▶ **Work request**
List each line of the data in which the string "code" appears.

Stored data
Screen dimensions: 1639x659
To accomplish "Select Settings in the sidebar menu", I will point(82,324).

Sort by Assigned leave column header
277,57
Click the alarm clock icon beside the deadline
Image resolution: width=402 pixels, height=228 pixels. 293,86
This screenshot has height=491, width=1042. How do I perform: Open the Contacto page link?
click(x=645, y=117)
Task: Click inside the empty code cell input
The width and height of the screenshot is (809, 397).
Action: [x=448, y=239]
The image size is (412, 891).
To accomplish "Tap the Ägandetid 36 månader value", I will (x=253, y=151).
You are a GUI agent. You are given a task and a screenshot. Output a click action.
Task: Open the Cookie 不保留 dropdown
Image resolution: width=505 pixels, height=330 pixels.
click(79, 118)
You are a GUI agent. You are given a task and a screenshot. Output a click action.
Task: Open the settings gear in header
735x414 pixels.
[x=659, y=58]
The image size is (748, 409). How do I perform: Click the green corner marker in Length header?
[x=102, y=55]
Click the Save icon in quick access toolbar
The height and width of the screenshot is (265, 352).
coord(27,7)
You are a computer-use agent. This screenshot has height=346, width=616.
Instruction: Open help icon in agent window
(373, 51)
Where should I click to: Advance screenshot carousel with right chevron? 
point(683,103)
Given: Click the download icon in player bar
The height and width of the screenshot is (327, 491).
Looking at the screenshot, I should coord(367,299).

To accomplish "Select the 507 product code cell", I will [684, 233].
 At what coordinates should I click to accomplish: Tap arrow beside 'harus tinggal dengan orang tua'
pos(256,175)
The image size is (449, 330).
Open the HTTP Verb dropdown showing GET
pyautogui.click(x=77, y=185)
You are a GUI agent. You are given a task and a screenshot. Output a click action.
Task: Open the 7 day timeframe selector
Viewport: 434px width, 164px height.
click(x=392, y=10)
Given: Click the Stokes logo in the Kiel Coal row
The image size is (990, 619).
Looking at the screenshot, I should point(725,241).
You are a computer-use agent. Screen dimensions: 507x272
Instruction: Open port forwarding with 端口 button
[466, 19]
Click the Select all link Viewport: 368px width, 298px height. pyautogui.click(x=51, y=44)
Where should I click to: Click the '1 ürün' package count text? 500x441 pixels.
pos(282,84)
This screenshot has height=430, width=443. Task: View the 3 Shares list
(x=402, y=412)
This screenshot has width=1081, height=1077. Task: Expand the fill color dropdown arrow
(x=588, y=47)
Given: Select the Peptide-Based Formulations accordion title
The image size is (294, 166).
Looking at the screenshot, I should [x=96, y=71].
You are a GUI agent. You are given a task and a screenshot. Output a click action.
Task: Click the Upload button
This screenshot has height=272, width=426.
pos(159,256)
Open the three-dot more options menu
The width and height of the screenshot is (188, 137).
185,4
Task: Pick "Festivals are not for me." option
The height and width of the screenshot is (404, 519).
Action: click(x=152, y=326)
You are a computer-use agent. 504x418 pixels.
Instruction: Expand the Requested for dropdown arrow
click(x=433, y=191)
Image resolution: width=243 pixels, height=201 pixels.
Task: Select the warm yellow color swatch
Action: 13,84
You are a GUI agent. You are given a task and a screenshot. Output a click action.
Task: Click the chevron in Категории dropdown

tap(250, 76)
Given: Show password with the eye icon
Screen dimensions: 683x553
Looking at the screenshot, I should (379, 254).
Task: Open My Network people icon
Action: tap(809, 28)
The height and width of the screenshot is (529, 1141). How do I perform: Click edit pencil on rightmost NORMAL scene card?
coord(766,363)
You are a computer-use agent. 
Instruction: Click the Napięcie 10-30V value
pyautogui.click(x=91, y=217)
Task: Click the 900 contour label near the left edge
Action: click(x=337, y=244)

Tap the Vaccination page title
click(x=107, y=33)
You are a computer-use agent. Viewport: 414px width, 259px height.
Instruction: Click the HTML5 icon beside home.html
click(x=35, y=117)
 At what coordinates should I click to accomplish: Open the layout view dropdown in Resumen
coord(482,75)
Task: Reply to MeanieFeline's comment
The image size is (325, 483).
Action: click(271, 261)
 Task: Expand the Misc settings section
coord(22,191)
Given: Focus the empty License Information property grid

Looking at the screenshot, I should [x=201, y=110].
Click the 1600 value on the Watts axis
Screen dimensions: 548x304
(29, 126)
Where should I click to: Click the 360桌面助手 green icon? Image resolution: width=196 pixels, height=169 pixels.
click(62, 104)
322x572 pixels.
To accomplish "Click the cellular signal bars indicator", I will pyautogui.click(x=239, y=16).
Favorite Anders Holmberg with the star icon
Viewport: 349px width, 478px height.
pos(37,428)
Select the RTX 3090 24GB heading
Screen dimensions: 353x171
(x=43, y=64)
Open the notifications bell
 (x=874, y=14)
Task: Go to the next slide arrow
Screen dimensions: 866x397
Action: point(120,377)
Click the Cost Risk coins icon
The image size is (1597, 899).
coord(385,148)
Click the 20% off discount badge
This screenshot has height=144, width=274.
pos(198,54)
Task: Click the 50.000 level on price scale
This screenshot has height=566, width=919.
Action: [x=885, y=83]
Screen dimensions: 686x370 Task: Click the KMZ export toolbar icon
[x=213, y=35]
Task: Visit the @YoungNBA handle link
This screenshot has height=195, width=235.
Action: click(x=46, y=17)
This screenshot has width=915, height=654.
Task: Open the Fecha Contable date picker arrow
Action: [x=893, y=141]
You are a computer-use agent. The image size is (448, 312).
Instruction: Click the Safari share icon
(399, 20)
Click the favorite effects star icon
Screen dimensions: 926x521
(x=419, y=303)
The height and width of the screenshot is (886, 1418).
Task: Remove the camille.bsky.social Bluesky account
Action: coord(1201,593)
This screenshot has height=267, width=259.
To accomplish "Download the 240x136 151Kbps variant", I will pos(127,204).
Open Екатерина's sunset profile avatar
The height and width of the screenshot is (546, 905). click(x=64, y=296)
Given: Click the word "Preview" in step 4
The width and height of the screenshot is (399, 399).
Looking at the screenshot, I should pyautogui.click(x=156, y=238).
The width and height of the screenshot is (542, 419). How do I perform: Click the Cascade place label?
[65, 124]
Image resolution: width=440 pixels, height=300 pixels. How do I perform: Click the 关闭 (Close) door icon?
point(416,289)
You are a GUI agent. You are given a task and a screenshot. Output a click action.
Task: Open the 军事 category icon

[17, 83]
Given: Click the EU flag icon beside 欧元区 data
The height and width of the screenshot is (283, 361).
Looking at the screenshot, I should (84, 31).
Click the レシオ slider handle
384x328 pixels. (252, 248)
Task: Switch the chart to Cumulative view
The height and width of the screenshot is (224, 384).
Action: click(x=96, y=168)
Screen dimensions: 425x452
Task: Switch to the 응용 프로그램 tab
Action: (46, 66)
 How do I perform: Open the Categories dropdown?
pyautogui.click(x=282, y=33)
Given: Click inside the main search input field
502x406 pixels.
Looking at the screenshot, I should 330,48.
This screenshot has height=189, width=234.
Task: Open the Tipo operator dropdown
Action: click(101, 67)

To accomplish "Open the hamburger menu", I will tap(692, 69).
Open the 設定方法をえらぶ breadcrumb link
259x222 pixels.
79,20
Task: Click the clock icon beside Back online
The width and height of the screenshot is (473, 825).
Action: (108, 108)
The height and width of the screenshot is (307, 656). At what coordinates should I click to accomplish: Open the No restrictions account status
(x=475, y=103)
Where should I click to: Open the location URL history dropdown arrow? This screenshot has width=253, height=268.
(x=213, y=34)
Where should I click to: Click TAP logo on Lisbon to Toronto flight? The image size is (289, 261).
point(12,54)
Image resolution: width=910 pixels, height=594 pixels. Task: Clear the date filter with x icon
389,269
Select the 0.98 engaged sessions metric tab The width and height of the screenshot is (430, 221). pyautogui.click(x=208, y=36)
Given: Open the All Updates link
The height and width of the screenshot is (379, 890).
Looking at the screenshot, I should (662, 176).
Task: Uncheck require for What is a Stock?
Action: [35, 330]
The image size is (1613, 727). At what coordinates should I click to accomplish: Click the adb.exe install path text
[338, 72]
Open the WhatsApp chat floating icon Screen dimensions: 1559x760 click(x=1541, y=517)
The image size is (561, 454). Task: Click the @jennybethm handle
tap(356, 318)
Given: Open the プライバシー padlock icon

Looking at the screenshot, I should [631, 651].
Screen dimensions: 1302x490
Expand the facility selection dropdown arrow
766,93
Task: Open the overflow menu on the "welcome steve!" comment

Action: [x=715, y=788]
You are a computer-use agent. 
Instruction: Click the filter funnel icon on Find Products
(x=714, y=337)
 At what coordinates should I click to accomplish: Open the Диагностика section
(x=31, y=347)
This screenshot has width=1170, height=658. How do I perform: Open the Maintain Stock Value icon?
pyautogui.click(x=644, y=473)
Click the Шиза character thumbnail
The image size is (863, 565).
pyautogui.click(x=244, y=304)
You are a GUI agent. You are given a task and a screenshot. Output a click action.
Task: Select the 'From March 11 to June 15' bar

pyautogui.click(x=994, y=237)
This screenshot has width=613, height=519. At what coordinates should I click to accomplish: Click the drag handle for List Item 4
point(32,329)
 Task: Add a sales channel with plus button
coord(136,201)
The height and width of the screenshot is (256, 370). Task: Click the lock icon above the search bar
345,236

▶ **Solution below**
Task: Click inside the empty code cell input
To accomplish "Select the 507 product code cell", I will [684, 233].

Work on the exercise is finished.